This blog post is a personal compilation of six technology independent things I learned in the past months about software localization. A few weeks ago we finally went live with our application supporting 22 different languages. As a German development team working for a German customer we used German as our base language within the application. Our customer was responsible for translating the German application messages into the other 21 languages and providing other localized material (images, downloadable documents, etc.).
1. Use a tool
You need a way to share message files and translations between developers and translators. We first started using a simple shared folder within a web hosted collaboration tool. In regular intervals we uploaded the newest versions of the German base message files. Translators used this file as a reference for updating the message files for the other languages.
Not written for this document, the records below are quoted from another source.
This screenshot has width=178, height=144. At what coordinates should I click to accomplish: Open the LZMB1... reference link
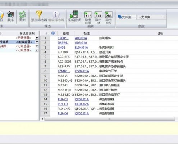tap(64, 71)
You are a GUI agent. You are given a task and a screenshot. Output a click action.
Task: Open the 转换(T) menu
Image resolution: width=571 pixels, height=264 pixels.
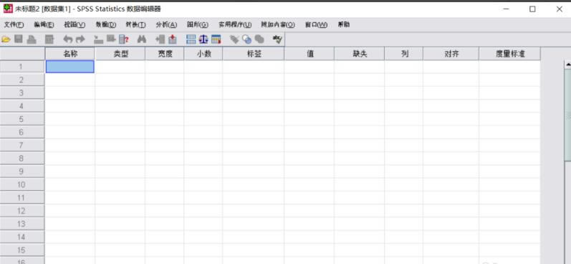click(135, 25)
The obvious problem with this approach is that it causes a lot of unnecessary work. Whenever a message key was removed, added or renamed the change has to manually merged into 22 property files. If a German message changed we had to manually inform the translators so they could adjust the message for the other languages. Clearly this is not a process not want.
Luckily there are some nice tools available that can support you with the whole translation process. We actually moved to the open source tool Pootle which reduced the amount of manual work a lot. However, I am sure that many alternative tools are available. Also note that you don't necessarly need a third party tool for this. If you prefer to save localized messages within a database you could easily create a CRUD UI with simple search funtionallity yourself, which then could be used by translators to update messages.
2. Teach Translators
You should make sure that translators fully understand the syntax of messages. For a developer it might be obvious how placeholders, escaping and date formats work. From a translator's view (who might not have any experience with software development at all) things aren't always that obvious. If your application crashes with date format exceptions in certain languages because the date format DD.mm.YYYY got translated to jour/mois/an (day/month/year in French) you know you have to improve on this point.
Make sure to tell them how placeholders work and which special characters need to be escaped. Give them examples of common date/time patterns including the output those produce. Use comments in message files to provide common formatting options or to explain the placeholders that can be used within messages.
3. Give translators context
Just translating messages from one language into another often isn't enough. Translators need to know the context in which the message is displayed in order to provide an appropriate translation. The first step here is to give them access to a test system where they can see the application with a recent version of their translations.
In regular intervals we received emails from translators with questions like this: Within the application I see message X at position Y. What is the message key for X?
Depending on the message X a simple search for X in the message files doesn't always help (think of placeholders, additional markup or too many messages that contain X). Our solution to this was to extend the way messages were rendered for the UI. After that, it was posible to display the message keys in the test environment by adding an additional url parameter to our application urls. Whenever this url parameter was appended we added a simple <span> tag with a title attribute around rendered messages. So instead of [message] we rendered <span title="[key]">[message]</span>. This made it possible to just hover the displayed message with the mouse to see a small tool tip which shows the message key. This approach isn't 100% bulletproof because in some situations the additional <span> will break the layout. However, 95% of the time it works fine and it reduced the questions we received from translators a lot.
The opposite way of this also exists: I see message X with Key Y in the message file. Where is it displayed in the application?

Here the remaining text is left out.